Ce liquide libéré dans les tissus va être normalement évacué par le système lymphatique. Cependant, sur le long terme, cette sollicitation permanente va réduire la capacité de transport des vaisseaux lymphatiques, favorisant la formation d’œdème, une inflammation et par la suite des dépôts de collagène, responsables de la fibrotisation irréversible du tissu adipeux et de la peau qui le recouvre.

Le diagnostic du lipœdème peut-être établi à partir de différents symptômes :

  • répartition non harmonieuse des graisses sur des hanches aux chevilles, qui génère une silhouette en forme de poire
  • fragilité de la microcirculation superficielle entraînant des petits hématomes au moindre choc
  • insuffisance veineuse superficielle avec souvent varices et vergetures à proximité des articulations
  • souplesse particulière des articulations du genou, des chevilles ou des coudes.

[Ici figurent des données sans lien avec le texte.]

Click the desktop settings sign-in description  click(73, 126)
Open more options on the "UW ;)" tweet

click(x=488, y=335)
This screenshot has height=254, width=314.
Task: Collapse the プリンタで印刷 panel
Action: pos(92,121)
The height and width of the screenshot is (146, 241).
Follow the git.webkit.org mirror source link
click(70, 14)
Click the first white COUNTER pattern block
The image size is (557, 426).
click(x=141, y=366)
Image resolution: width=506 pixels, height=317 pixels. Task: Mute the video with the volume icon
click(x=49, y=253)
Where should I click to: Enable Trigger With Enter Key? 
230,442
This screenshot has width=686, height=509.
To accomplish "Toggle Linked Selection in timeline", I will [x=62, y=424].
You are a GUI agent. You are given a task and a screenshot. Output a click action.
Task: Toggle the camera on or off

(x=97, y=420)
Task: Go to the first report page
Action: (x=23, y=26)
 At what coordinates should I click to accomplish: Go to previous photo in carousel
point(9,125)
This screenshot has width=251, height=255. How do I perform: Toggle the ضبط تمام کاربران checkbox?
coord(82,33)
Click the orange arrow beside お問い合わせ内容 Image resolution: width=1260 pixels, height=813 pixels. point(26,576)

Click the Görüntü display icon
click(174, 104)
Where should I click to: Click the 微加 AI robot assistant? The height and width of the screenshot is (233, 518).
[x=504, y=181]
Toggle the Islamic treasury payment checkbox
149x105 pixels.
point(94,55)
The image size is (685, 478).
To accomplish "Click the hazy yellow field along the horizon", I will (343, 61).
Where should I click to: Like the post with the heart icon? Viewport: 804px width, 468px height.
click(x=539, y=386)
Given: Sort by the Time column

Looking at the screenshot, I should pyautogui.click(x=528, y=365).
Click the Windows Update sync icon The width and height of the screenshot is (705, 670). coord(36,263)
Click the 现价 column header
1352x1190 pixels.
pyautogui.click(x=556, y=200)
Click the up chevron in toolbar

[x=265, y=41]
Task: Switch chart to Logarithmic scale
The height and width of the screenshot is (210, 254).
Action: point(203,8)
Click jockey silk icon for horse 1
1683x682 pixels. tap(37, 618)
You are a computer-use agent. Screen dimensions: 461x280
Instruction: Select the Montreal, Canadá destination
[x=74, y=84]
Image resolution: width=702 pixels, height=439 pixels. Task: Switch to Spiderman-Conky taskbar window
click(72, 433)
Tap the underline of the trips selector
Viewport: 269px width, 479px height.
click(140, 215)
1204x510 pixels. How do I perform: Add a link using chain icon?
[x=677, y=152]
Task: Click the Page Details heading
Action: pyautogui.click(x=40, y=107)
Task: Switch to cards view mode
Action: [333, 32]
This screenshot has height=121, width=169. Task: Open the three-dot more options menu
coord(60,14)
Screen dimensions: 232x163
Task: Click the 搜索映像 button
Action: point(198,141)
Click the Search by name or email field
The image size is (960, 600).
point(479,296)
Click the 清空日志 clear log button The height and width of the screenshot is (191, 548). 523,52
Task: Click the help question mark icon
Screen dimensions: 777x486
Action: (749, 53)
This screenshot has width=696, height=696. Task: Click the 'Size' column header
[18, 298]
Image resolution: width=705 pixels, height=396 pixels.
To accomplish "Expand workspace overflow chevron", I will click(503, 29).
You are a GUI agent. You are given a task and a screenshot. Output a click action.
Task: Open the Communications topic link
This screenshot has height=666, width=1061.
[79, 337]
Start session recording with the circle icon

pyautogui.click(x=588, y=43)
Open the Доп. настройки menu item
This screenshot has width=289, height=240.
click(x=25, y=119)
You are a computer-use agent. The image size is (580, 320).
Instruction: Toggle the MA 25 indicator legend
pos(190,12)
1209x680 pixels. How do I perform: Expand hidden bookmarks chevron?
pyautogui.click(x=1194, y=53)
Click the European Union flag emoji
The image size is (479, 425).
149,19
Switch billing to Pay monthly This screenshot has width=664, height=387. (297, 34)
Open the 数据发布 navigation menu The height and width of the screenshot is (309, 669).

Le diagnostic est essentiellement clinique mais, en cas de doute, des examens complémentaires peuvent être nécessaires : scanner, échographie haute résolution, IRM et lymphoscintigraphie.

Traitement du lipœdème

Les traitements disponibles sont plus ou moins efficaces selon le stade d’évolution du lipœdème et les attentes de la patiente. Ils sont donc à étudier au cas par cas car la prise en charge n’est pas codifiée (4). 

Kinésithérapie

  • drainages lymphatiques manuels
  • physiothérapie décongestive avec bandes à allongement court inférieur à 100%
  • exercices musculaires sous bandages multi-composants pour libérer une partie de l’eau séquestrée

Pressothérapie

  • pressothérapie, massage pneumatique avec des bottes de massage du distal vers le proximal, en complément de la physiothérapie (2) (3). Cette technologie peut être utilisée au cabinet du kinésithérapeute ou du médecin vasculaire, mais également à domicile à l’aide d’un dispositif à usage individuel.

Chirurgie (4)

  • lipoaspiration pour réduire le volume, redessiner la région trochantérienne et la face interne des cuisses, avec port de compression élastique en continu les 7 premiers jours, puis uniquement la journée pendant 4 à 6 semaines. Les interventions peuvent être répétées jusqu’à 6 fois en fonction des zones à traiter, en respectant un intervalle minimum d’un mois entre deux liposuccions.
  • exérèse cutanées de masses volumineuses localisées sur la face interne des cuisses ou au niveau des mollets, avec de la physiothérapie décongestive (bandages peu élastiques) en préopératoire pour réduire la composante liquidienne afin de faciliter l’exérèse large, et en postopératoire pour stabiliser le volume.

Approches complémentaires

  • port de compression élastique de classe 2 ou 3, sur-mesure, pour maintenir le volume au long cours et agir sur l’insuffisance veineuse
  • élévation des membres pour éventuellement diminuer les douleurs
  • activité physique  pour maintenir la musculature et stabiliser le poids, surtout en milieu aquatique pour limiter les douleurs superficielles spontanées (aquagym, aquabike)
  • soins de peau : hydratation
  • prise en charge psychologique

Majoré par la prise de poids, le lipœdème ne réagit pourtant que modérément à un régime alimentaire restrictif et/ou à l’exercice physique ; les patientes perdent généralement du poids uniquement au niveau des parties “saines“ du corps.

Les mécanismes du lipoedème – identifié en 1940 et reconnu depuis comme maladie chronique par l’OMS – ne sont pas encore bien connus. Heureusement, la Recherche avance afin de pouvoir apporter des réponses plus adaptées aux patientes et améliorer leur qualité de vie.

  1. Langendoen SI, Habbema L, Nijsten TE, Neumann HA. Lipœdema : from clinical presentation to therapy. A review of the literature. Br J Dermatol 2009;161;980-6
  2. Szolnoky G, Varga M, Tuczai M, Dosa-Racz E, Kemeny L. Lymphedema treatment decreases pain intensity in lipedema. Lymphology 2011;44;178-82.
  3. Szolnoky G, Nagy N, Kovacs RK, Dosa-Racz E, Szabo A, Barsony K, et al. Complex decongestive physiotherapy decreases capillary fragility in lipedema. Lymphology 2008;41:161-6.
  4. Vignes – Unité de lymphologie, centre national de référence des maladies vasculaires rares, Hôpital Cognacq-Jay. Mise au point : lipœdème, une entité mal connue. Journal des Maladies Vasculaires 2012 ;37 ;213-218.